What to do
Copy every record verbatim but exclude the pictures.

BEGIN

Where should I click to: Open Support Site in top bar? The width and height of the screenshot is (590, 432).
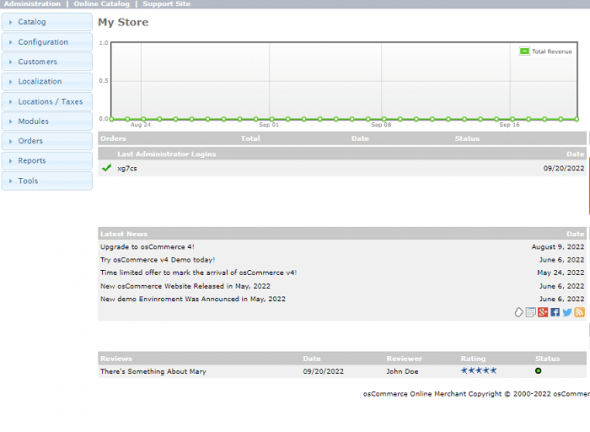166,4
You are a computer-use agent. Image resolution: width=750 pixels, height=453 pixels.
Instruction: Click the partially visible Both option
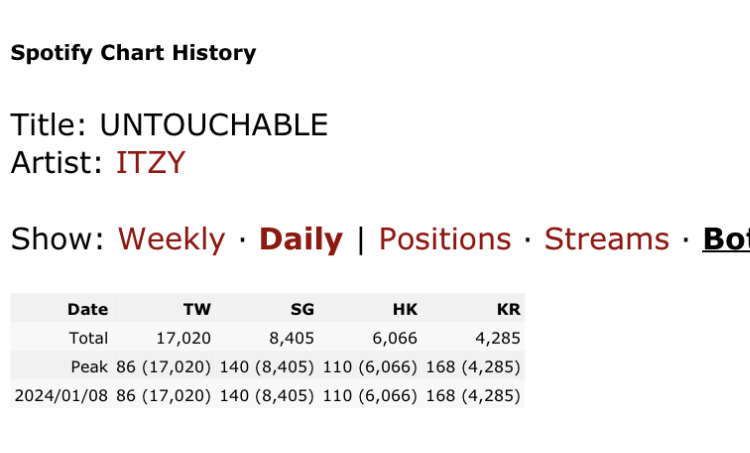726,239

END

Task output
Where should I click to: Open Support Site in top bar? The width and height of the screenshot is (590, 432).
166,4
You are a computer-use agent. Image resolution: width=750 pixels, height=453 pixels.
Instruction: Click the partially visible Both option
726,239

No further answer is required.